Offshore operations contributed $239 million to EBITDA, up 4% year on year and 3% sequentially, with a 65% margin, with higher revenue partially offset by heavier maintenance activity in the quarter. The oilfield services segment delivered EBITDA of $67 million, up 72% year on year and 29% sequentially, with a margin of 17%. This increase was driven by higher revenue from the unconventionals program, broader IDS coverage, and more discrete services, with a positive contribution from the EnerSol and Turnwell joint ventures. Next slide, please. As disclosed at the ADNOC Investor Majlis on October 8, our board proposed an upgrade to the progressive dividend policy at a 2025 dividend floor of $1 billion, growing by at least 5% per year from 2026 to at least 2030. This establishes a committed floor of about $6.8 billion through 2025 to 2030, providing at least six years of visibility.
At the same meeting, the board approved to distribute a $66 million or $0.015 per share special dividend and a third and a fourth quarter dividend payment of at least $250 million, around $0.057 per share. The third quarter dividend of $250 million, around $0.057 per share, was approved yesterday by the board of directors, and it’s expected to be paid in the second half of November 2025 to all shareholders of record as of November 6, 2025. As per our dividend policy, the board of directors, at any time at its discretion, may approve additional dividends over and above the progressive dividend floor, supported by excess free cash flow and strong balance sheet. This creates a pathway for upside in dividend distributions, reaffirming the board’s commitment to sustainable growth in total shareholder value. Moving on to guidance.
I’m very happy to share that, notwithstanding recent market dynamics and driven by increased visibility and the strong results of the first nine months, the company upgrades its full-year 2025 guidance, demonstrating its resilient and defensive growth. The lines upgraded are marked in green. We have upsized the total revenue guidance and now expect $4.75 to $4.85 billion. The upgrade is supported by a stronger OFS, where the revenue range is raised to $1.3 to $1.4 billion, driven by IDS coverage, discrete services, and unconventionals. Net profit is now expected at $1.4 to $1.45 billion. The range reflects the nine-month trajectory and continued benefits from lower finance costs, supported by the October refinancing, as well as the working capital improvements and slightly lower D&A in the remaining period.
Overall, for the full-year 2025, we expect revenue and net profit to land towards the top end of the full-year guidance range and EBITDA to be around $2.2 billion.
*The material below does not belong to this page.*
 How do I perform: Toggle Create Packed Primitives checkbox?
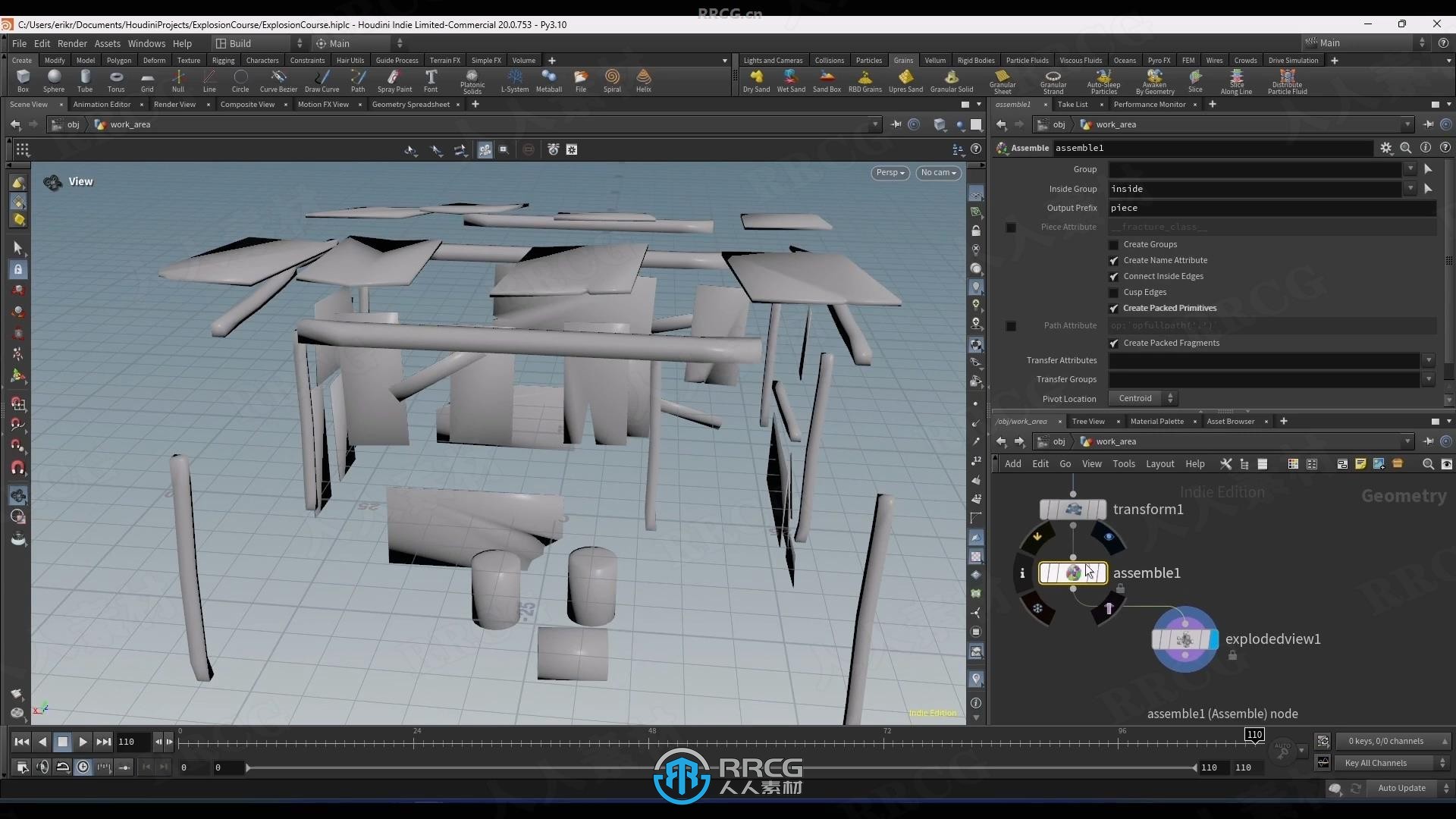(x=1113, y=307)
These directional trends imply our expectation of fourth quarter broadly in line with Q3 on revenue, net income, and particularly on EBITDA. This would result in a like-for-like improvement, as Q3 EBITDA benefited from a one-off contribution from the sale of the onshore rig in Jordan. We reaffirm free cash flow at $1.4 to $1.6 billion, with CapEx now at $0.45 to $0.55 billion and the leverage target below two times EBITDA, and a 2025 dividend floor of $1.0 billion. Looking into next year’s, we confirm our comments made during the second quarter’s earnings call in relation to 2026. Full-year 2026 unconventional revenue is expected to be broadly stable year on year at around $0.6 billion.
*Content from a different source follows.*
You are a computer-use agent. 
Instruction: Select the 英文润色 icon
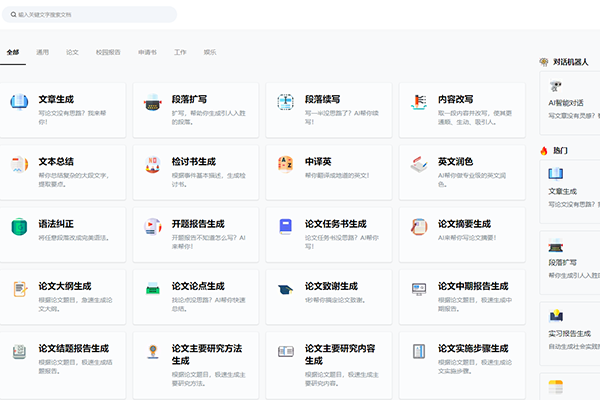[x=419, y=164]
We expect this vertical to gradually ramp up as ADNOC increases the number of wells over time, potentially from 2027. For this reason, we confirm our forecast for 2026 revenue of around $5 billion, with growth coming from OFS conventional, more offshore activity, new island rigs, and full-year impact of new jackups and consolidation of the business in Oman and Kuwait. We also confirm our expectation of full-year 2026 EBITDA and net profit to remain broadly in line with 2025. The ongoing investment in regional expansion, operation setup, pre-qualification efforts, and oilfield services will come with pre-investment in business ramp-up and operational expenses. In other words, for next year, margins associated with revenue growth will be reinvested into continuing to grow the business.
Also, I’m very pleased to say that we have increased our medium-term OFS margin guidance to 23% to 26% from 22% to 26% as the business continues to expand. Finally, on the fleet count, our own fleet is now at 148 rigs, including regional rigs, which means that we’ve already hit the intermediate fleet target for 2026 of 148 rigs a year ahead. For this reason, we reaffirm over 151 rigs by 2028 to be updated in due course to cater for future organic expansion and unconventional. Within our fleet, we expect IDS rigs to be 70 by the end of 2026. Moving on to the final slide. The slide wraps up all the key messages: record results, upgraded dividend policy with a special dividend of $66 million, and the Q3 dividend of $250 million, totaling $7.20 per share return to investors since the majlis.
Continuous development on the growth front while delivering on our sustainability agenda. With this, I thank you all for joining us today. I’ll hand over to the operator to start the Q&A session. Thank you. If you would like to ask a question on today’s call, please press star followed by one on your telephone keypad. If at any point you would like to remove that question, please press star followed by two. Once again, to ask a question, please press star followed by one. We’ll start with our first question today. It comes from the line of Faisal Azmeh from Goldman Sachs. Please go ahead. Your line is now open.
Yes, hi, and thank you for the opportunity to ask questions, and congratulations on the results. Maybe just a few questions on my side, maybe starting off with just in terms of kind of like your strategy on the GCC expansion. I know you’ve talked a lot about it before, but maybe if you can just shed some color in terms of how that fits within your medium-term guidance in terms of the EBITDA contribution. What should we expect in the medium term and in the long term? How much associated CapEx should we kind of think about when you know that ties into these long-term plans? Maybe on the OFS side, you’ve mentioned as well on the unconventional that margins can range between 10% to 20% in 2030, depending on how you source equipment.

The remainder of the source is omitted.